Paying $100 for yoga pants may be practical for some in a booming economy, but once the economy turns, people run to viable alternatives. This is the fourth longest business cycle in U.S. history. That is statistically significant. Last time the cycle turned, Lululemon was still a small cap, and revenue growth was positive. Next cycle, however, I believe we may actually see a decline in revenues since the company is now more mature.

Conclusion

One odd thing I noted in the Q3 10-Q balance sheet was the prepaid income taxes asset which jumped from $41 million to $125 million, and this coincided with the bizarrely low tax rate in Q3. Lets keep an eye on that. I don't want to make anything out of it until I'm sure there's something sinister going on.

The combination of falling gross margins, which indicate that the company is already aggressively marking down its inventory to be competitive, and the ballooning inventories which indicate higher future markdowns create what I believe to be a decent short at these prices. I mentioned in the February performance report that I purchased January 17 $40 put options and I believe when Wall Street realizes what is going on here, this thing might have a Feb. 4 LinkedIn moment.
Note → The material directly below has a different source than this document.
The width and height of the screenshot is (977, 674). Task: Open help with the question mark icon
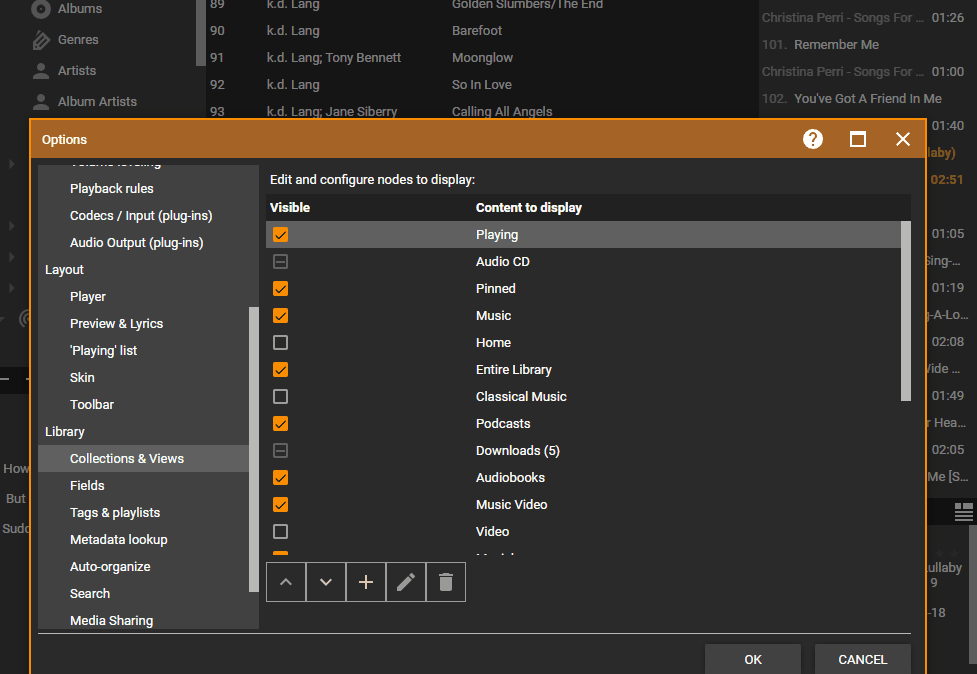point(813,139)
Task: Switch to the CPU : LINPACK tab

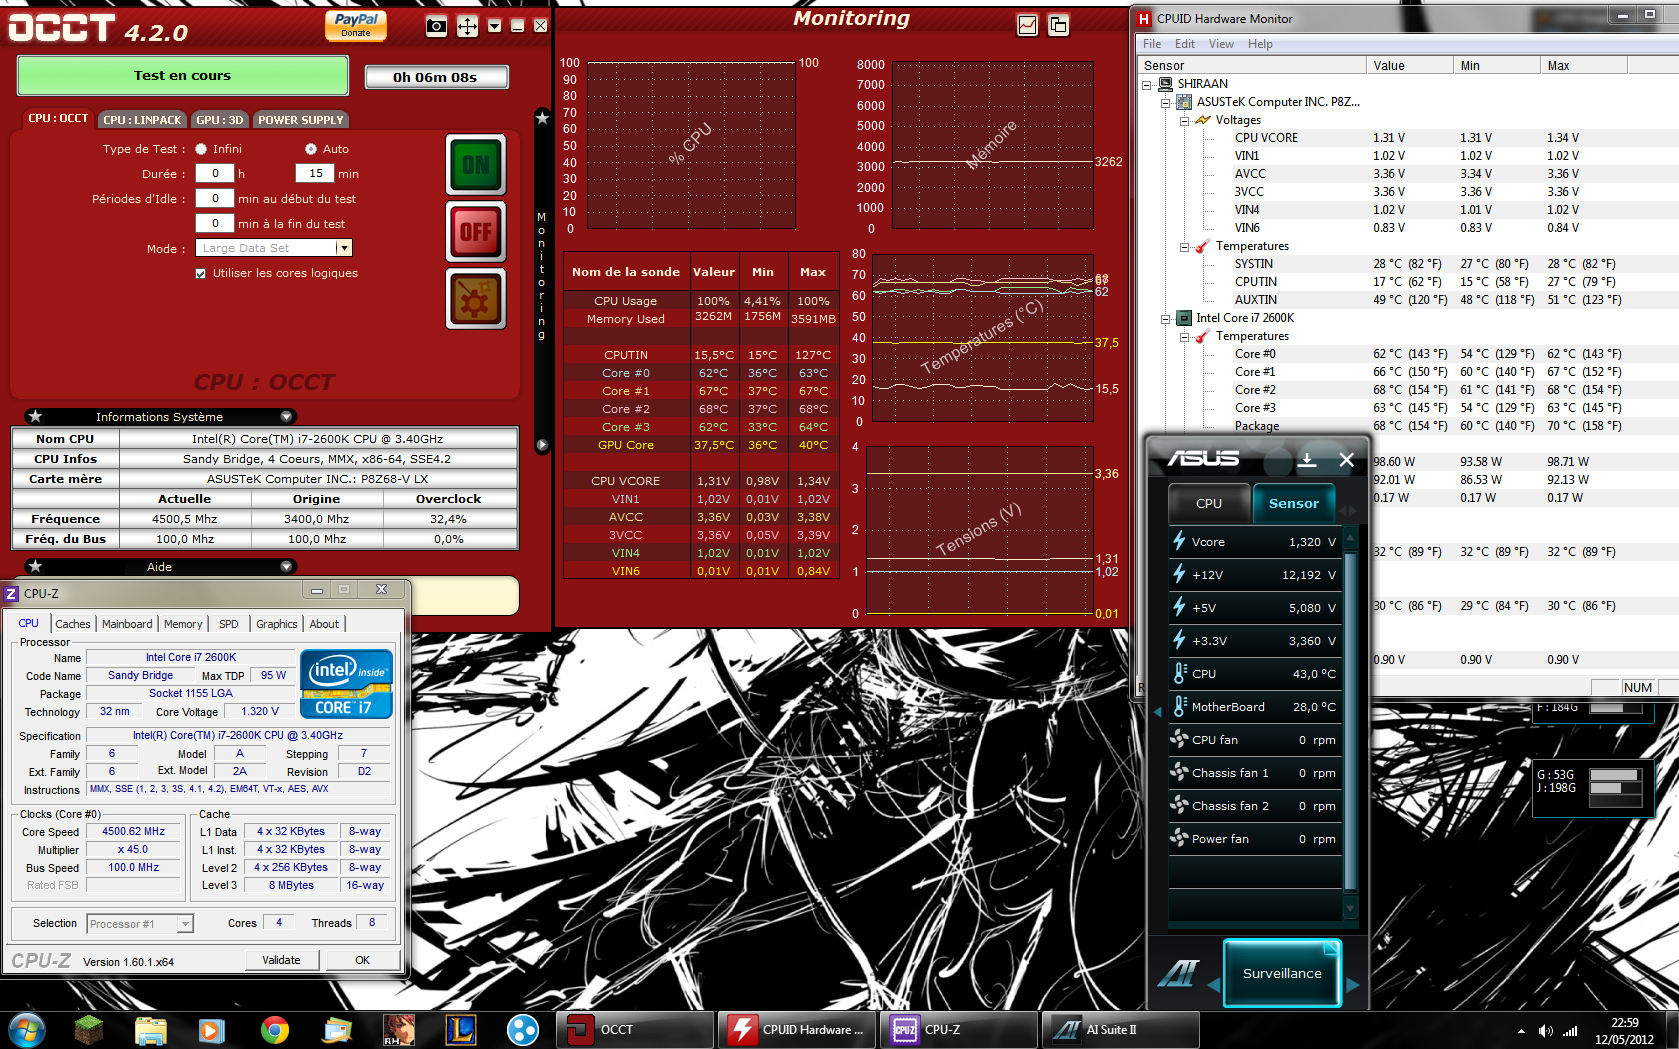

It could happen as early as Q2. If management is able to get inventories back in line with sales as they have said, and also increase gross margins by the 105 bps in Q2 and 100 bps in Q1 that they attributed to port issues, then this short campaign becomes moot and I'll sell off the put options. If these issues persist and the stock is bid higher, then I'll buy the January 2018 put options. The rising Canadian dollar is a tailwind, so those numbers should not be too difficult to meet. The put option currently makes up 1% of the portfolio.